> [WHAT IS NEEDED]:
Return each line below holding the string "target".

> [DATASET EXCERPTS]:
- - - - - - -
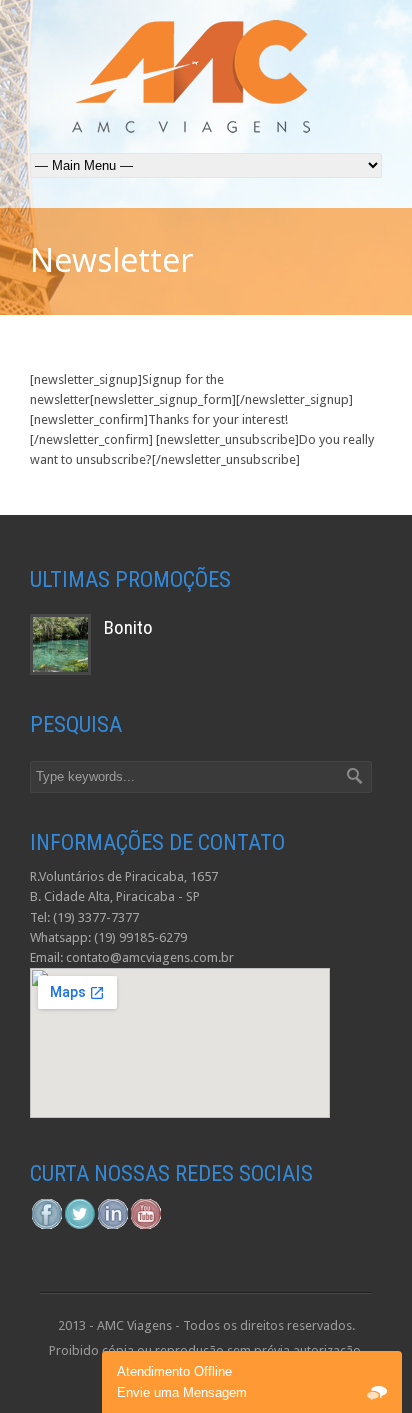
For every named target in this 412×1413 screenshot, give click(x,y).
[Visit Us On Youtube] (145, 1225)
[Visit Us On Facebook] (46, 1225)
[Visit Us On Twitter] (79, 1225)
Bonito (128, 627)
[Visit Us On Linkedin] (112, 1225)
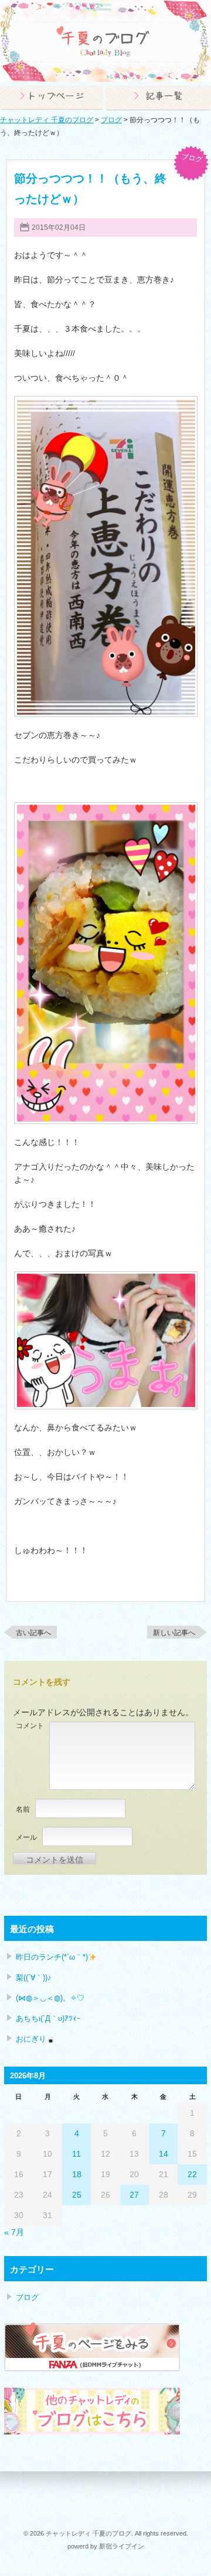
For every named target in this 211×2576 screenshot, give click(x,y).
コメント (30, 1726)
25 (76, 2194)
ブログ (192, 158)
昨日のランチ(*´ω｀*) (52, 1957)
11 (76, 2153)
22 (192, 2174)
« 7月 (14, 2232)
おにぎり (31, 2038)
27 (134, 2194)
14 (163, 2153)
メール (26, 1837)
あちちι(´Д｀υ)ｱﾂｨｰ (48, 2018)
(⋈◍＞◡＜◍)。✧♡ (50, 1998)
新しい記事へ (174, 1633)
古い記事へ (33, 1633)
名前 (23, 1809)
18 (76, 2174)
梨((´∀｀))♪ (34, 1977)
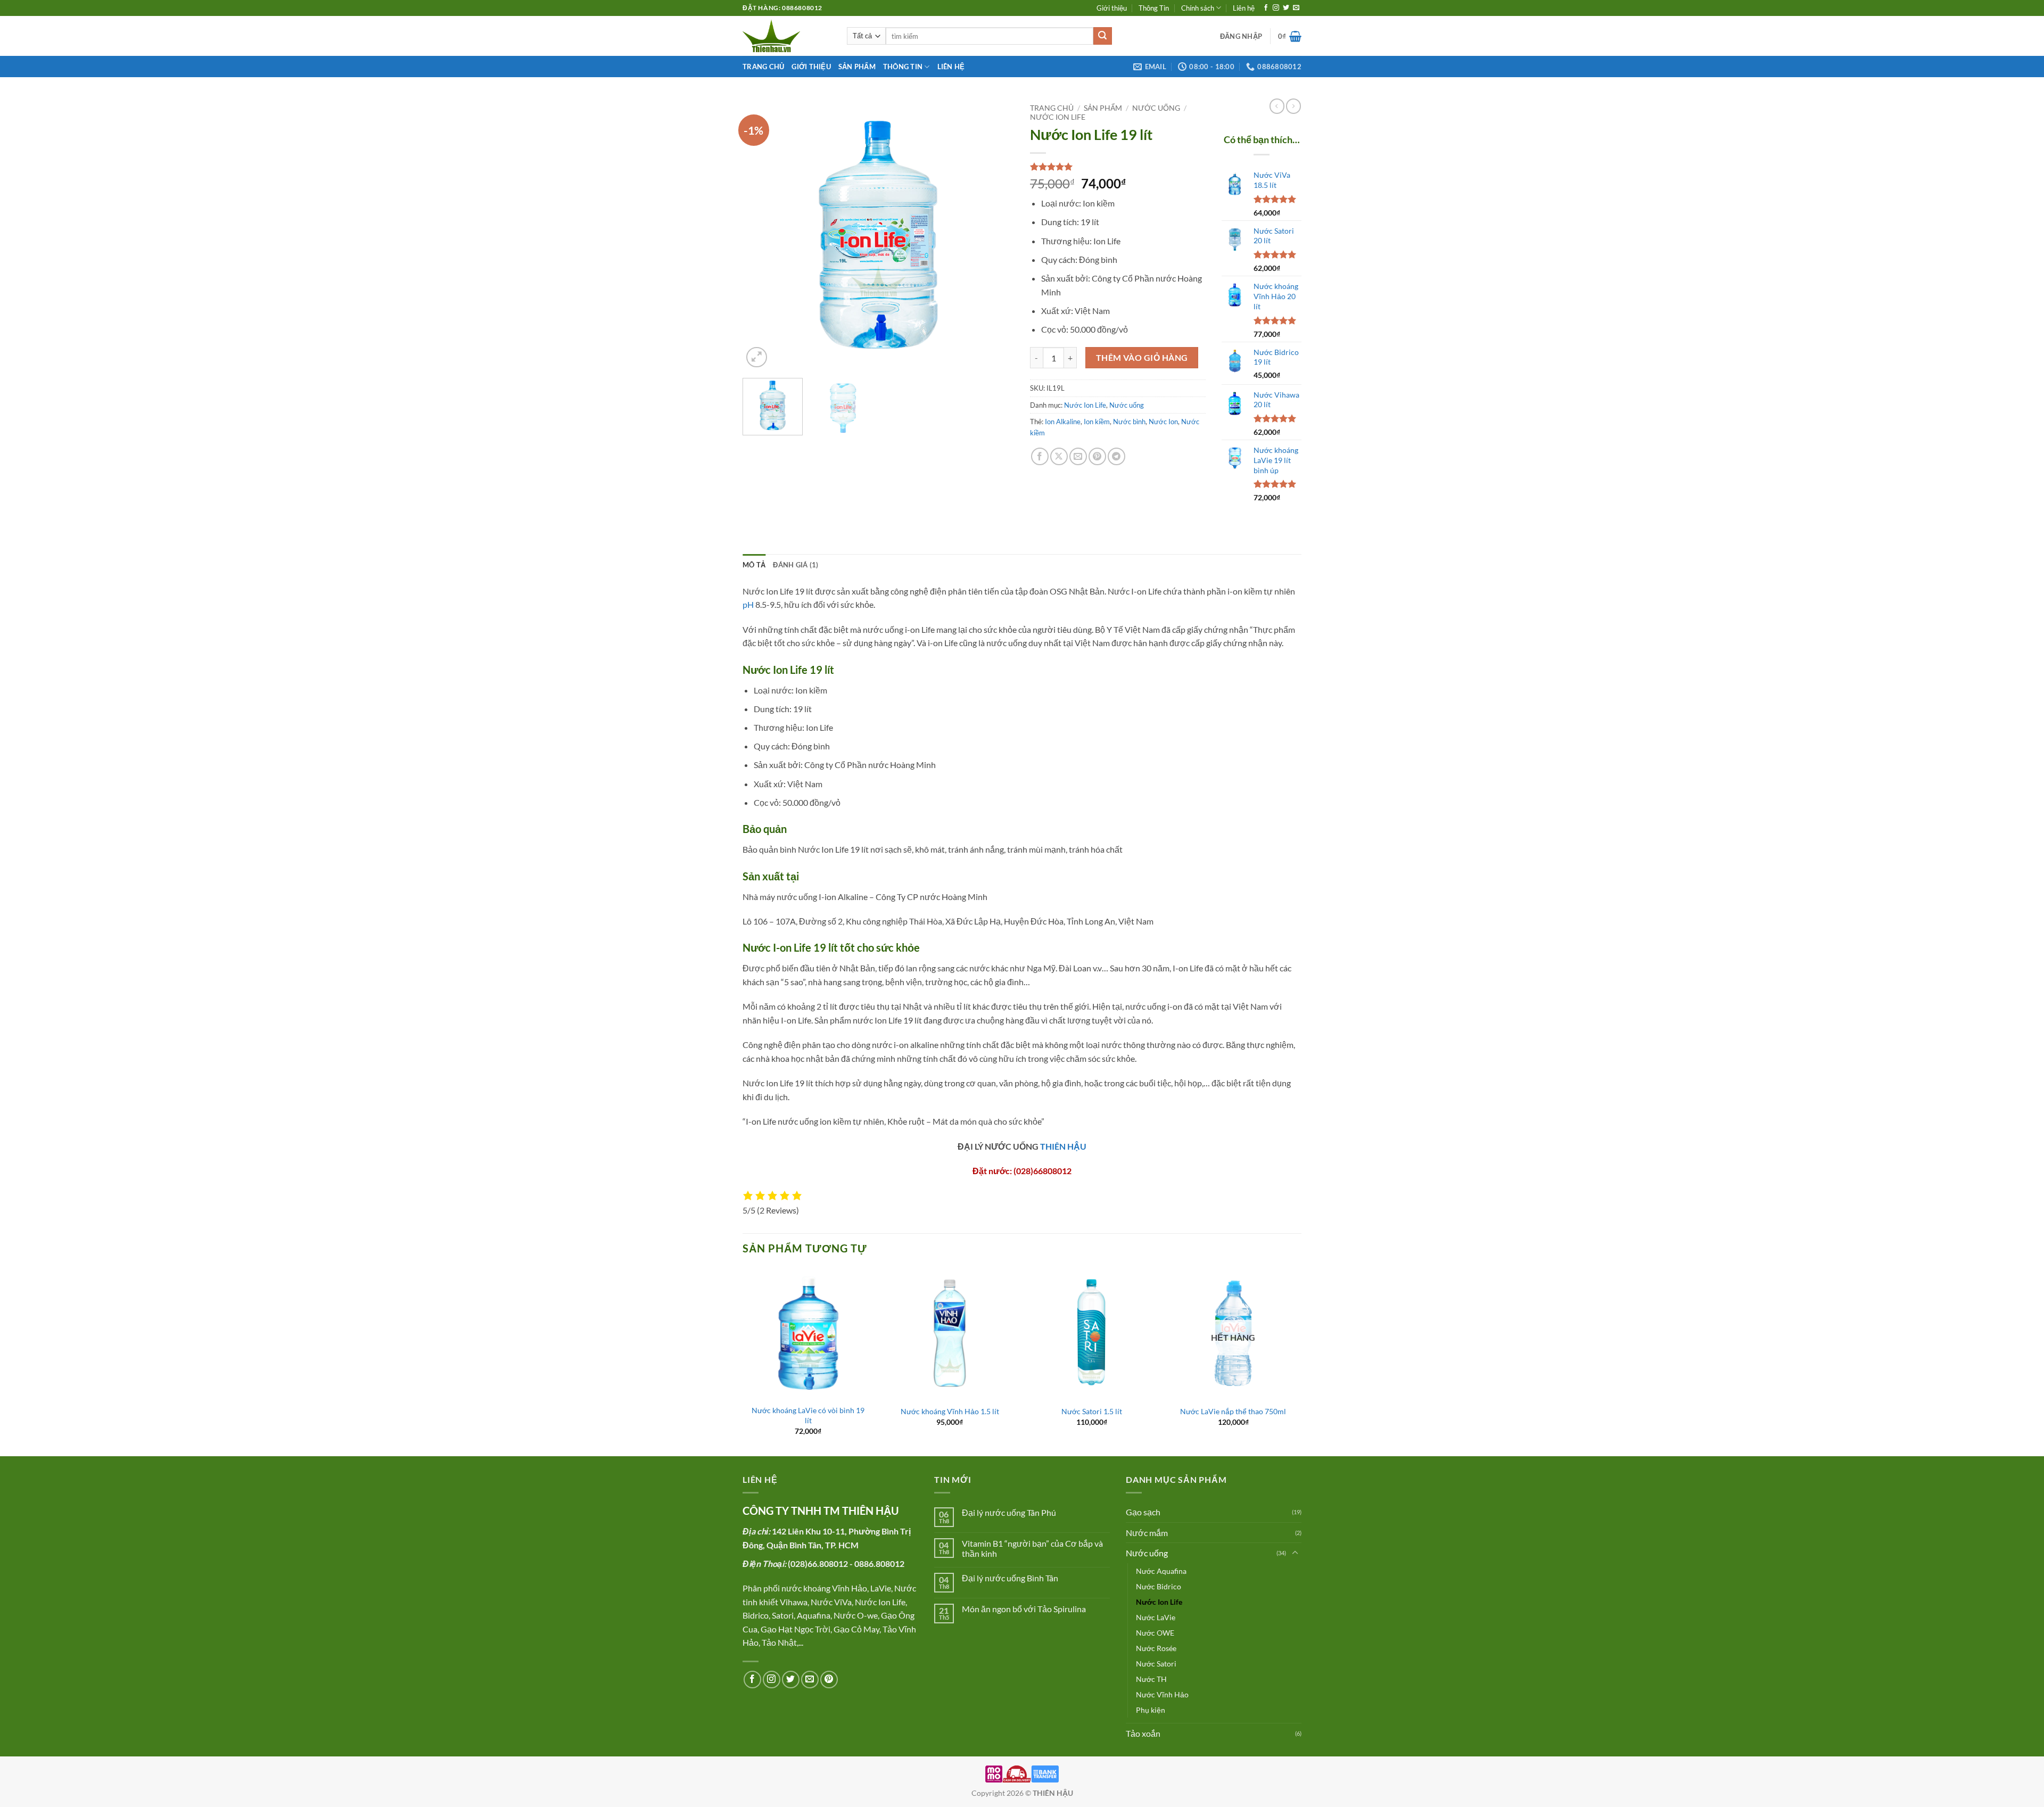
- - - - - - -
> [SOLUTION FOR THIS TASK]:
For every named target in this 412×1413 screenshot, give click(x,y).
For every named target in this 211×2576 screenshot, give click(x,y).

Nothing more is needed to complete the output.